Have you ever tried it (not in a real malicious way, more as a prank)?

well I heard someone mention this some time ago, so out of bordem I google it today (just read the definition to tired to read wiki), i then tried, on a friend, it sort of work but not to the extent of what information i gathered was a threat top them in anyway. My point is, i can't see or believe how people would casually give out critical information out such as system password or something to that extent, or did i misunderstood it or just did it wrong

This is a very interesting topic. You should read The Art of Deception by Kevin Mitinick it really shows you how all of this works. Naive people really can be a security threat for companies. You would be surprised what kind of information can be gained by social engineering. However many people just use it to get free food and stuff like that.

works quite well actually... all you need is credibility really. It would never work at my employer though, because we are all computer nerds.

For the 99% of the population that isn't particularly conscious about their security habits, using their dog's name as a password seems like a reasonable idea. After all, you'd have to know them and their dog to even guess the password. Social engineering comes into play at that point.

You'll never get my password from me. You'll have to read the yellow sticky note on my monitor.

Forcing users to use 15+ character passwords (must include uppercase, lowercase, digits, and symbols) if they have special privileges on their account is ludacris... but also a rule in my local cubeville. The janitors could easily get login information right off the top of someone's desk... but some wizard in DC decided to also have a key card with certificates on it to provide an additional pain in the ass... ehh hemm... security measure.

Yeah, i can see how it works.

reminds me of a tshirt i have seen for sale, which says:
social engineering: because there is no patch for human stupidity

There is a great movie called Takedown, its partly based on kevin mitnick, also, have a look at revision3 (online site for video / pod casting) and a series known as "the broken" where they actually have an interview with him, where he explains identity theft

It's pretty funny actually if you guess someones password. When some of my friends crashed at another friends house one night, they ended up playing Diablo 2. There was the default name on the screen, so they guessed the dogs name, and it worked. They gave away all of his items to some random person. It's hilarious because I know there was some decent stuff in there :P I know people who spent there lives playing that game.

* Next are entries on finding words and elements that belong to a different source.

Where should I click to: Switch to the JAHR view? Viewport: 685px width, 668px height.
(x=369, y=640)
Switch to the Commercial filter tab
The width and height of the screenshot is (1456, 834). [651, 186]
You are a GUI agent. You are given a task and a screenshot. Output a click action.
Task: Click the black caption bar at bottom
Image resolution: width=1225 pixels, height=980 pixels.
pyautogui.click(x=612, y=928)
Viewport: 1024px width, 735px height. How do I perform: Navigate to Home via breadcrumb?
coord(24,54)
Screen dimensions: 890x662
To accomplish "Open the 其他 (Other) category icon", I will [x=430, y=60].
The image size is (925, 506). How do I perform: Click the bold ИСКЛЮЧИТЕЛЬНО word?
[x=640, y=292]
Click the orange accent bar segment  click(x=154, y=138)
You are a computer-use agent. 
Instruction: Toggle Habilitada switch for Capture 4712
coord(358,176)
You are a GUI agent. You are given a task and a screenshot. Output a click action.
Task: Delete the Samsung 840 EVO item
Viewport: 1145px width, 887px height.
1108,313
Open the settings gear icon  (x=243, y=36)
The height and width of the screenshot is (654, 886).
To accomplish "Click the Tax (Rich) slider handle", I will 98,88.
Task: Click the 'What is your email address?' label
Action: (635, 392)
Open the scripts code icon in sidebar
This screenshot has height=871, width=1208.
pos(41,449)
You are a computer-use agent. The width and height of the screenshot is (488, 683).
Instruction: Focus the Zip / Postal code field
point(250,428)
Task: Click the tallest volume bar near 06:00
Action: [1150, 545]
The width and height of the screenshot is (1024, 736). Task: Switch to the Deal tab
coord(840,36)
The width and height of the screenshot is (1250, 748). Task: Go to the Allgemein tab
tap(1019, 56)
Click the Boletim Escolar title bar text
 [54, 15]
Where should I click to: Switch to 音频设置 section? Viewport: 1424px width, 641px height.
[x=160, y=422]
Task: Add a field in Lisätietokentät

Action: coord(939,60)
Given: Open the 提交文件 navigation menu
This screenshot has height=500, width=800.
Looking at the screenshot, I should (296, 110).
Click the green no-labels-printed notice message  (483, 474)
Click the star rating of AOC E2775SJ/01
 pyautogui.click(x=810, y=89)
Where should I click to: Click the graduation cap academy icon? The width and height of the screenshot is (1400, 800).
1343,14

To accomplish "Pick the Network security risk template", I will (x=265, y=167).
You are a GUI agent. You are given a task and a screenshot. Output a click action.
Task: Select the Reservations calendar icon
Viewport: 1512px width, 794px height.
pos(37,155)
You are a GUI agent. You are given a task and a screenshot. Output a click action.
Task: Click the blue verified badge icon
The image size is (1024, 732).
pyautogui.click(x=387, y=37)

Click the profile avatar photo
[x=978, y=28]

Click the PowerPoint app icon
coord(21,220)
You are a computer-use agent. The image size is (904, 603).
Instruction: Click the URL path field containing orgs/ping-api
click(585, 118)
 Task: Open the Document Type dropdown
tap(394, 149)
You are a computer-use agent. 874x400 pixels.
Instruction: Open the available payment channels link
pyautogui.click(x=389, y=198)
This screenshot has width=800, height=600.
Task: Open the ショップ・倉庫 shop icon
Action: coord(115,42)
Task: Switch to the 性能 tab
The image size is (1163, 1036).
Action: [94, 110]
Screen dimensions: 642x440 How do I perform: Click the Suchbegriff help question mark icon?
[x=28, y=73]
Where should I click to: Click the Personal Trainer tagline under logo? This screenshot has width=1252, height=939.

But yeah, 'social engineering' does happen. I can't relate to it over give any examples though. I only know the essence of a strong password.

I've read that book and really enjoyed it. Its amazing how stupid people can be.

In order to generate a password I create it using letters that can't be discovered with a Dictionary Attack. Basically, I just use random characters. I have about 5 passwords that are over 10 characters long using this technique for everything I need a password for.

Good luck trying to break into my server.